- _Work to be completed_
Copy all lines holding the word "sidebar" from the entries.

[[ Available data open ]]

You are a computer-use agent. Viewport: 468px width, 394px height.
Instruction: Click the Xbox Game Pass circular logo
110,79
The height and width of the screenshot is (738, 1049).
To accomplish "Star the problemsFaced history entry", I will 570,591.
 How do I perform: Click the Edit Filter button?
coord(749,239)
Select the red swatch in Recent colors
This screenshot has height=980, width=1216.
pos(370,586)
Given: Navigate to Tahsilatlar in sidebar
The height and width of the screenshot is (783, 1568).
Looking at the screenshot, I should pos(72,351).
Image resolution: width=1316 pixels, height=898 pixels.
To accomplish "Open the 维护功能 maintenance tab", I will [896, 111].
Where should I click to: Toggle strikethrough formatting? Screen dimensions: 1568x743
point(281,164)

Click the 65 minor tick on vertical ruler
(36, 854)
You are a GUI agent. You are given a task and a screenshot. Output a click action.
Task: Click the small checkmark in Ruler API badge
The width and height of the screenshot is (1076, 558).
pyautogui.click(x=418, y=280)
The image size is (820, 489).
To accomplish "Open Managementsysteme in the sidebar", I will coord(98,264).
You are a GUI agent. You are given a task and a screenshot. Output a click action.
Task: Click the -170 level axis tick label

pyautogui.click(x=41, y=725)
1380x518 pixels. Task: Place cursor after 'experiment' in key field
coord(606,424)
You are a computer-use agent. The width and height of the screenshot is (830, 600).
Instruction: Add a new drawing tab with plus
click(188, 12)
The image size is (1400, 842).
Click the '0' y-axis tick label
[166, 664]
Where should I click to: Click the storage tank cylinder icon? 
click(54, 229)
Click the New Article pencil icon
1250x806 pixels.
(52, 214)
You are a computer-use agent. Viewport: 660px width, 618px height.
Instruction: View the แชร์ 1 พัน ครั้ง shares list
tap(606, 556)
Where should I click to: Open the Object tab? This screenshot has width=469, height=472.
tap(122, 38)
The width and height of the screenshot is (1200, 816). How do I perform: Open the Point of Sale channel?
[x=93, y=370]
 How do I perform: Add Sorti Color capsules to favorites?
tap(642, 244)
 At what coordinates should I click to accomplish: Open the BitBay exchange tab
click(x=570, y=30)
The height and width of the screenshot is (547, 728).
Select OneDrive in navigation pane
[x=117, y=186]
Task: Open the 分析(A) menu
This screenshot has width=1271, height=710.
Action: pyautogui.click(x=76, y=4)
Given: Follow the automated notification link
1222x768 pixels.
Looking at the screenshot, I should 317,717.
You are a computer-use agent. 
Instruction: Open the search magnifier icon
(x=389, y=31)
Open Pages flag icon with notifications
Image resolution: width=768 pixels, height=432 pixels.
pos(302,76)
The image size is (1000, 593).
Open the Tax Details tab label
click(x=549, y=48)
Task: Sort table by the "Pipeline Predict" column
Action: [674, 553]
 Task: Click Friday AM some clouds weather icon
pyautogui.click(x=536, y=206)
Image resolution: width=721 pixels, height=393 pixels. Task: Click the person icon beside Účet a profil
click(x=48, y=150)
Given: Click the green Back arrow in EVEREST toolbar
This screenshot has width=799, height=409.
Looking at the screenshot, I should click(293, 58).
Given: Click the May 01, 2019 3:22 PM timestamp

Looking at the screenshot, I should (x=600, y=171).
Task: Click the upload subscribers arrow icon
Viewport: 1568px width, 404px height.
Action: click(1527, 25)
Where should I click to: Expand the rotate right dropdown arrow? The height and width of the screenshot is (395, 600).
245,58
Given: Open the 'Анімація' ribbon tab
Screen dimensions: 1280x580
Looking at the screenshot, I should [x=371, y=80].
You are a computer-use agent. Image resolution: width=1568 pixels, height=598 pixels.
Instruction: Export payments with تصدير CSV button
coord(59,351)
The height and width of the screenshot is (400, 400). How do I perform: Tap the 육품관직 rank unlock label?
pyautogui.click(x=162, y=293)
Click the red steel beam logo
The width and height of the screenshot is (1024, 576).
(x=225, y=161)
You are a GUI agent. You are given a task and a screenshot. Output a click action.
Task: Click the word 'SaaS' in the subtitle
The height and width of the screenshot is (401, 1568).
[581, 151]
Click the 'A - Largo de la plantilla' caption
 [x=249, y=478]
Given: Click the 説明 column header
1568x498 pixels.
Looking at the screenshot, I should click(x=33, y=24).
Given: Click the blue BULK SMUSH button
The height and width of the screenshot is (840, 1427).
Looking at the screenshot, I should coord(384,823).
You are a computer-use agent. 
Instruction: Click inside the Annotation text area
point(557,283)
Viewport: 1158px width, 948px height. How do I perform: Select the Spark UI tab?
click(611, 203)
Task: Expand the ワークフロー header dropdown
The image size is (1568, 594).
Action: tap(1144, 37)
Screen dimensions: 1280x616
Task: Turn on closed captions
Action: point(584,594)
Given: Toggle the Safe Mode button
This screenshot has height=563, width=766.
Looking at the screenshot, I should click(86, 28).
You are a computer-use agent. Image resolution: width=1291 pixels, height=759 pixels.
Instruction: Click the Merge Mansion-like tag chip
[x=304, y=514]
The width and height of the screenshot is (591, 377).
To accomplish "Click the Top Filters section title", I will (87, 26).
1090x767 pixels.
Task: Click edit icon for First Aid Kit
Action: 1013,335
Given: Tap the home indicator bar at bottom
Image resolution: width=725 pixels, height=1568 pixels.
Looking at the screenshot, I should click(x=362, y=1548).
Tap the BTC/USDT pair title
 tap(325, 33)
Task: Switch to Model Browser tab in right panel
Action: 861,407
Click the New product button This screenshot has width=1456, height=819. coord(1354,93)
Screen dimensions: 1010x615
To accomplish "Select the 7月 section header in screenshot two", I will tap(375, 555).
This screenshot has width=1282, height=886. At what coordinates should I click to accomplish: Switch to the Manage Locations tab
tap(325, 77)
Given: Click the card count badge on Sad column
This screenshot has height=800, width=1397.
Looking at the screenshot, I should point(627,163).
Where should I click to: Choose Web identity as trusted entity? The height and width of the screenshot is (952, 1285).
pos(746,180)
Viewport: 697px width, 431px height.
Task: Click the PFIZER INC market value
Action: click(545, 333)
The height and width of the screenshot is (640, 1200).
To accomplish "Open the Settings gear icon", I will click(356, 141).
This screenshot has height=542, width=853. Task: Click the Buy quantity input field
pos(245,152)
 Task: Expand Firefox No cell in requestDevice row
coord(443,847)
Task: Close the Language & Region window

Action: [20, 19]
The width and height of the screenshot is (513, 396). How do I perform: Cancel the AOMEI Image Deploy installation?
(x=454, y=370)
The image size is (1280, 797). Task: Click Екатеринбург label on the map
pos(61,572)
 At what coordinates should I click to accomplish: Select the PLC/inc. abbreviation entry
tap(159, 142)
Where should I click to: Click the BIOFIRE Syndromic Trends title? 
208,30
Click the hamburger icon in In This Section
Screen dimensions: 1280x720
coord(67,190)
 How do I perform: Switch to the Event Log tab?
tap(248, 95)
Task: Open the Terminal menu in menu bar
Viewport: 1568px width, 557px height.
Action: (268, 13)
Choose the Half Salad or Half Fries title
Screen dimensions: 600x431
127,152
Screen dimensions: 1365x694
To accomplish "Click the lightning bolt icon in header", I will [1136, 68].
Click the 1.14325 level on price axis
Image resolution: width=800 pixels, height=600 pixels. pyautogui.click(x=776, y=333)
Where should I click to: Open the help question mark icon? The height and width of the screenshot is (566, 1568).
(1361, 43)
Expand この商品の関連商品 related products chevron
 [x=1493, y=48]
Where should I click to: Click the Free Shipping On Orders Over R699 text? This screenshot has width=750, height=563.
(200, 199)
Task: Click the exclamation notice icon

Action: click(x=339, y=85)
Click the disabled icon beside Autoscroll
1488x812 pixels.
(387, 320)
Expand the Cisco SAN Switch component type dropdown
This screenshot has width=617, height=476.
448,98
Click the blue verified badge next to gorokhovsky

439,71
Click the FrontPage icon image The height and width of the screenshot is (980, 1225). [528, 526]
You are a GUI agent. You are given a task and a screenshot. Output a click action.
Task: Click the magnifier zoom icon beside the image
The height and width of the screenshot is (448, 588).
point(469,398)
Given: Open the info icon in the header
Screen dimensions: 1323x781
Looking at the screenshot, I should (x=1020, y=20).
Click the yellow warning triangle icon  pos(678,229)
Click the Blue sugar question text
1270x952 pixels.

[[ Available data closed ]]

- _Answer to this problem_
Given: Navigate to Tahsilatlar in sidebar
To accomplish "Open Managementsysteme in the sidebar", I will coord(98,264).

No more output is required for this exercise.